Exercise: Word for word, copy the line that contains "Image resolution: width=700" and each line after it in the data below. Pictures stay out of the copy.

***** Extracted records *****

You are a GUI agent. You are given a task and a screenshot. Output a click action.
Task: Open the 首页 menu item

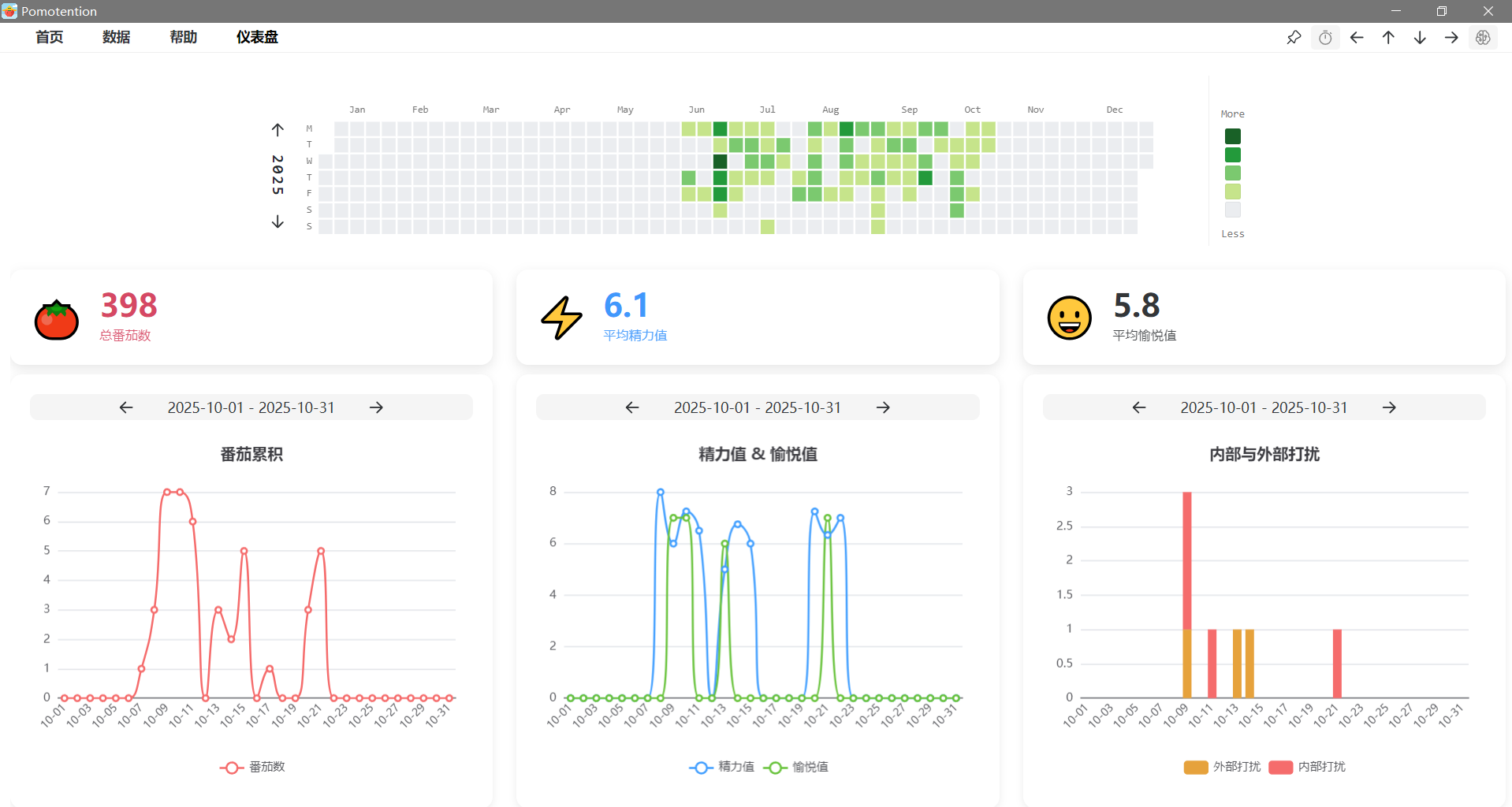pyautogui.click(x=49, y=37)
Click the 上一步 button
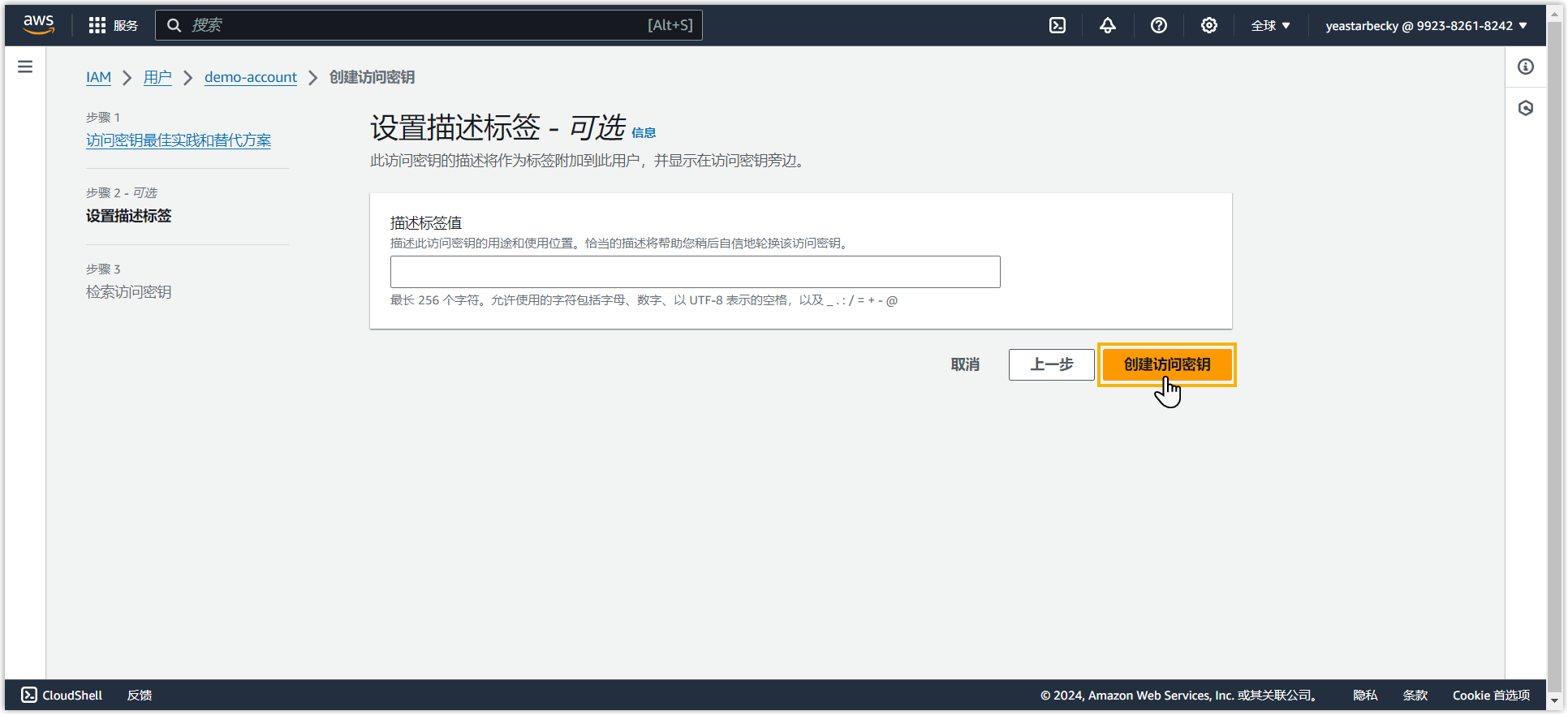This screenshot has width=1568, height=715. (x=1051, y=364)
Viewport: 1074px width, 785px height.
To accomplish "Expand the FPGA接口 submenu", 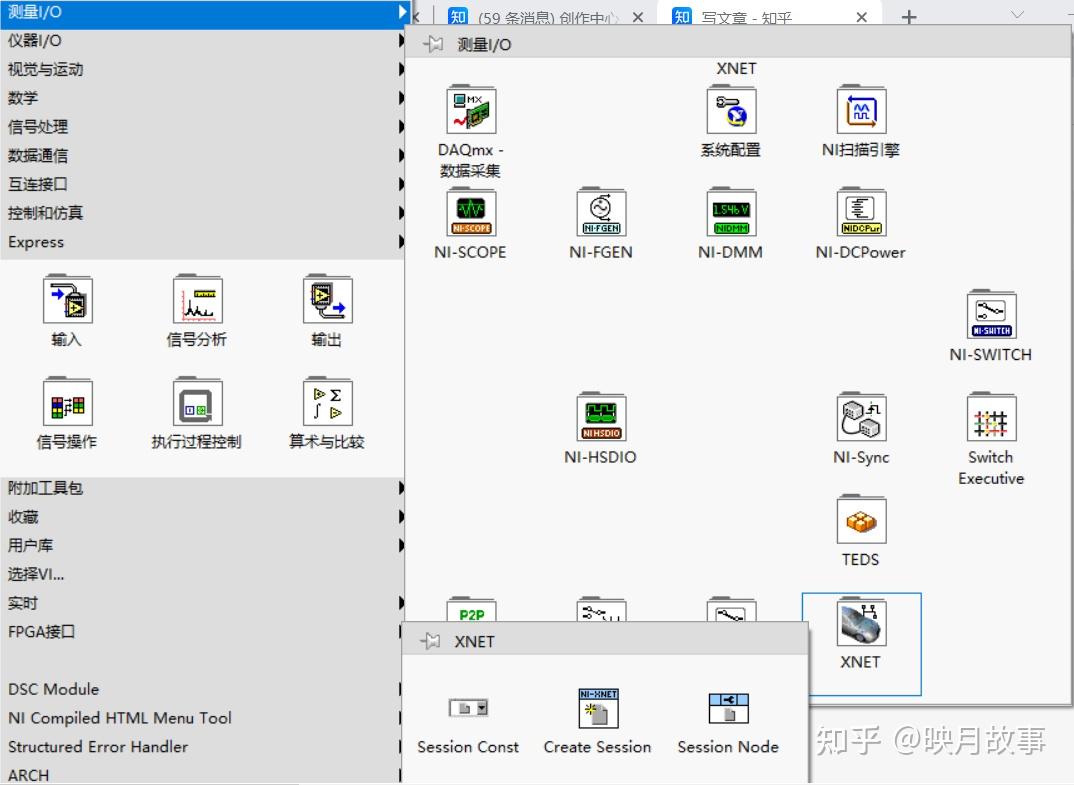I will (x=399, y=631).
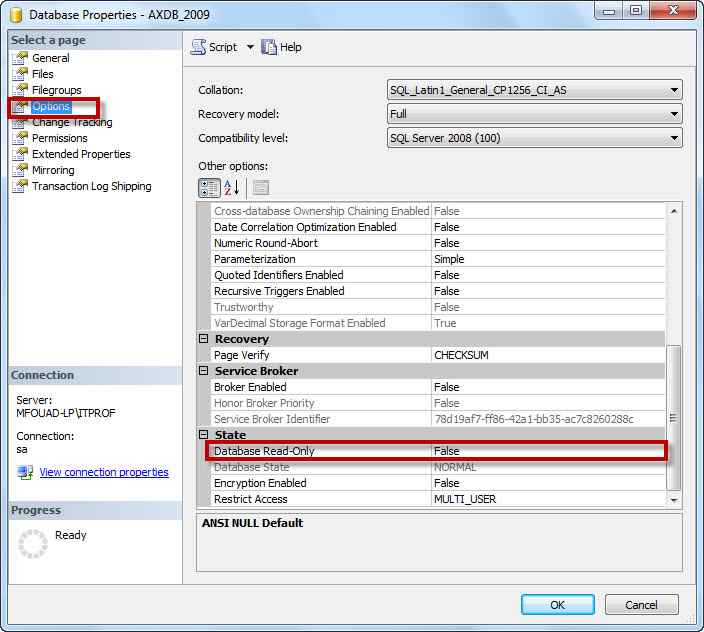
Task: Open the Collation dropdown
Action: 534,90
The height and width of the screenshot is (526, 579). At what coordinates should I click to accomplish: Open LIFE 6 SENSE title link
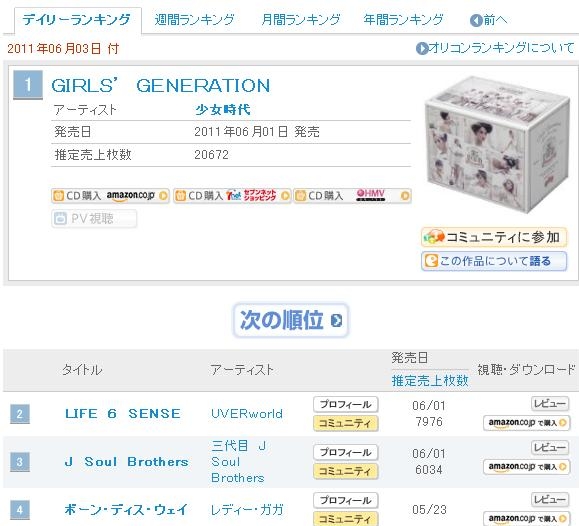123,414
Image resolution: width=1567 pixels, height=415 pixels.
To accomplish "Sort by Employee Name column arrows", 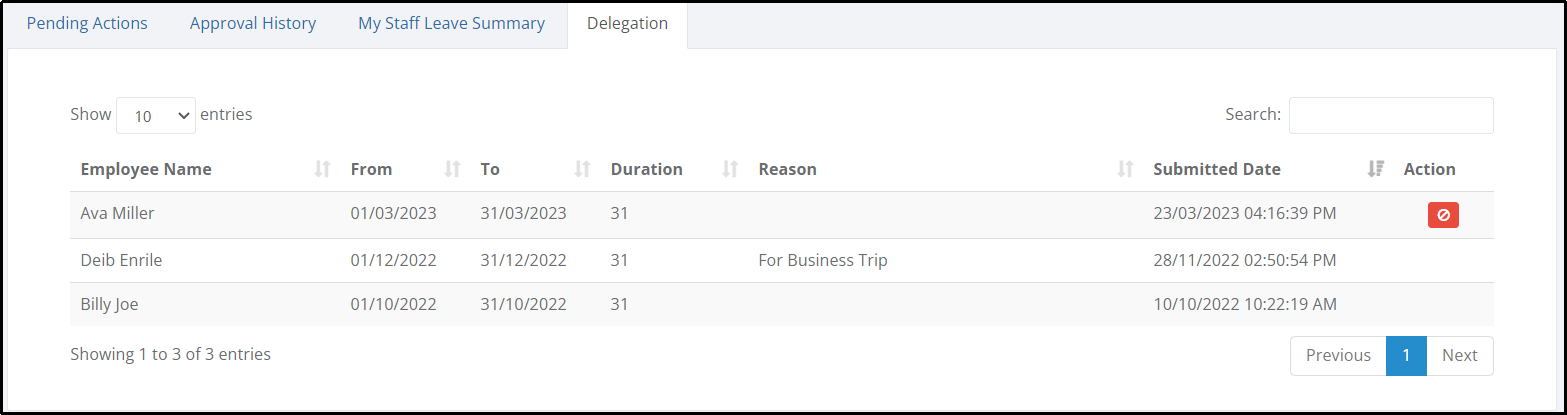I will click(x=322, y=170).
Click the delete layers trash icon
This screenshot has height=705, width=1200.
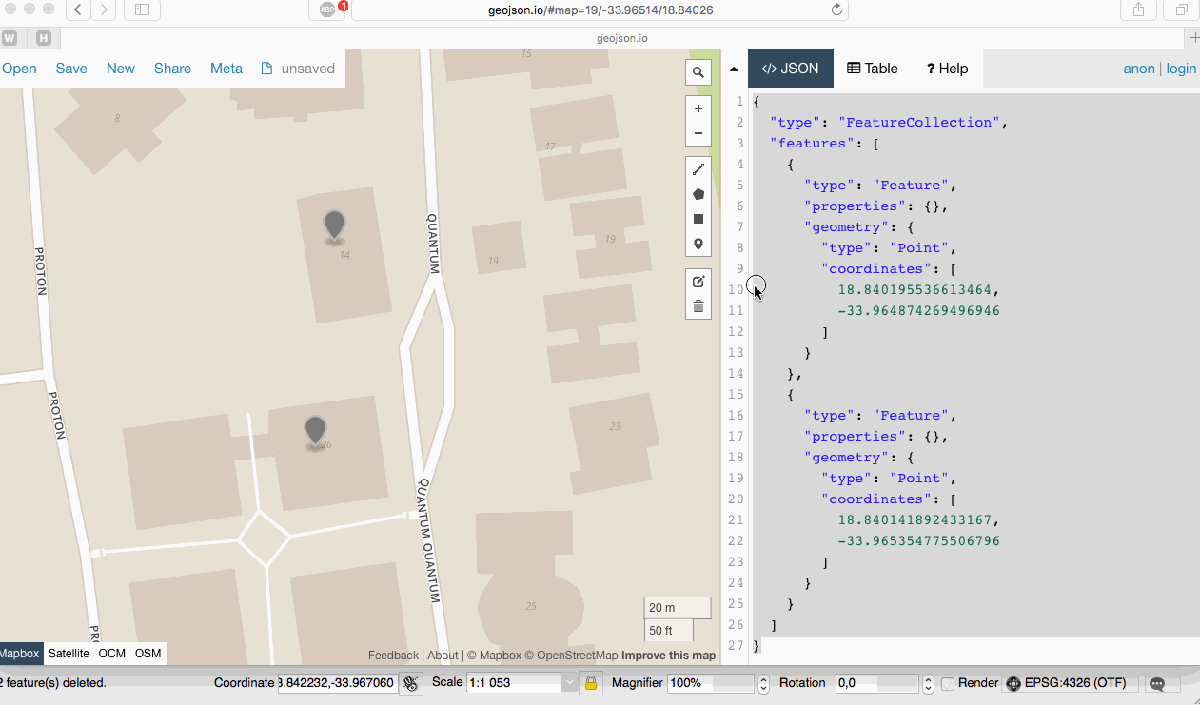coord(698,306)
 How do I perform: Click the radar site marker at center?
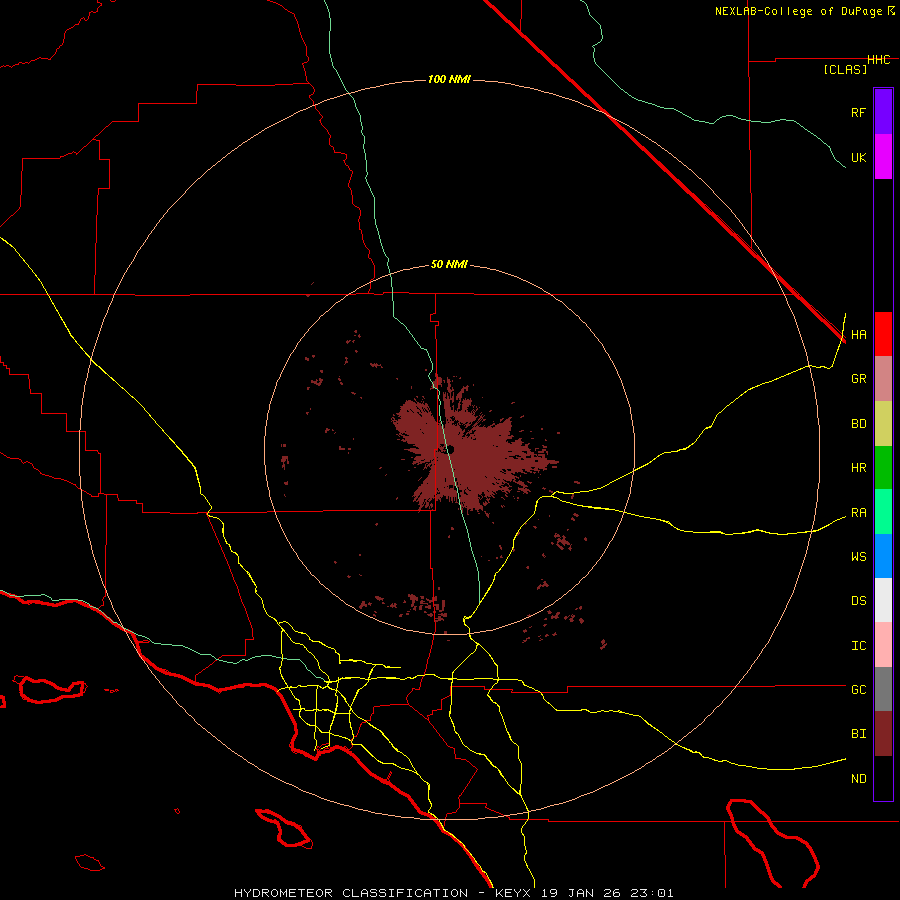coord(450,450)
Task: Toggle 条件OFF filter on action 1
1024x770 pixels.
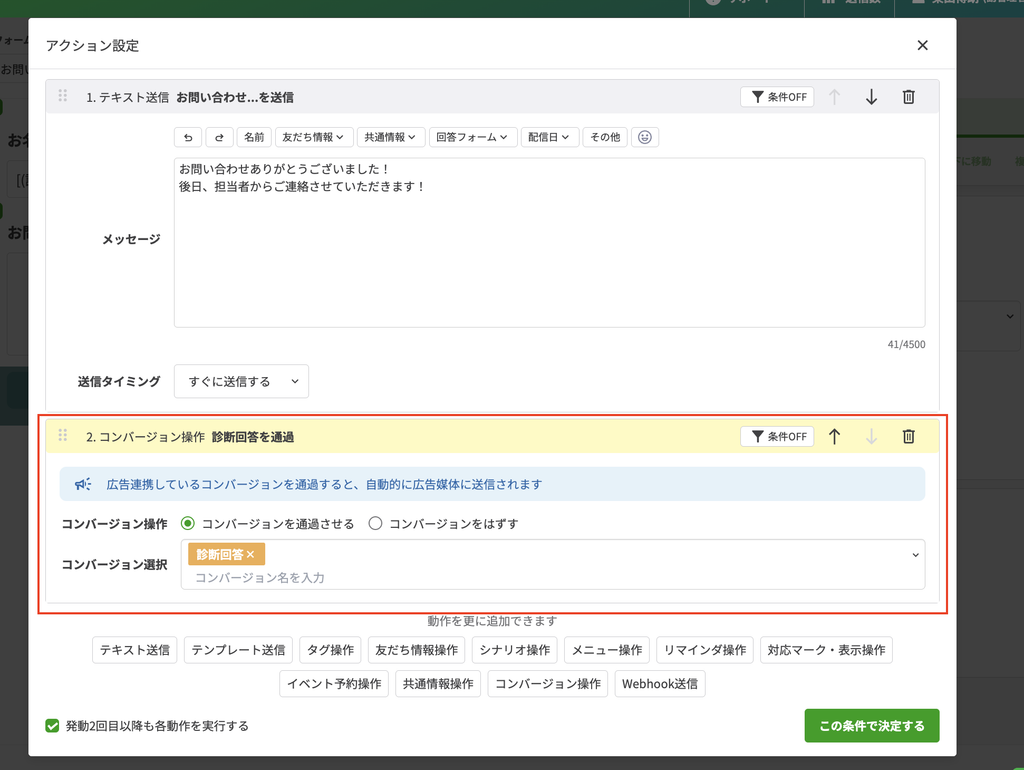Action: 777,97
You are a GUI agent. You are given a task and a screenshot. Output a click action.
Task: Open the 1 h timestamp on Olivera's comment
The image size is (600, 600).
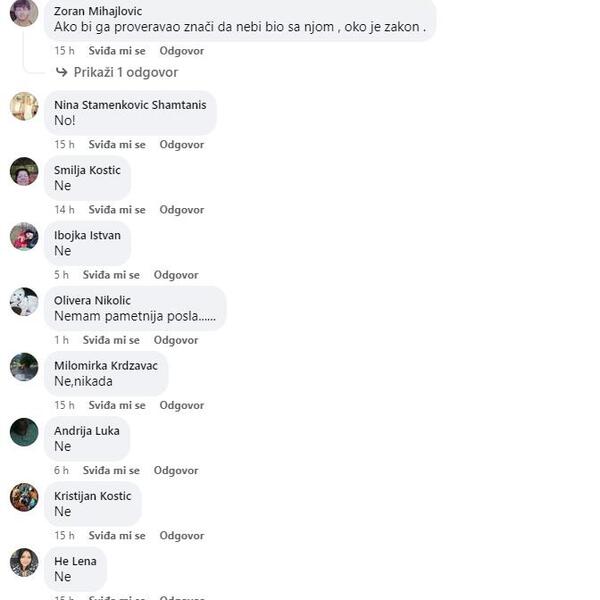[61, 340]
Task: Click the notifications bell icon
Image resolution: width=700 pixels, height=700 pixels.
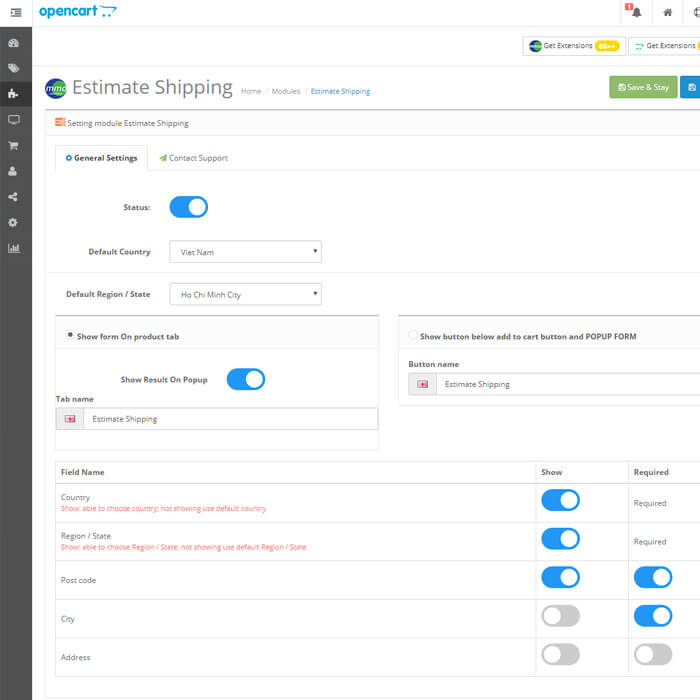Action: click(x=636, y=12)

*****

Response for this exercise:
Image resolution: width=700 pixels, height=700 pixels.
Action: click(x=636, y=12)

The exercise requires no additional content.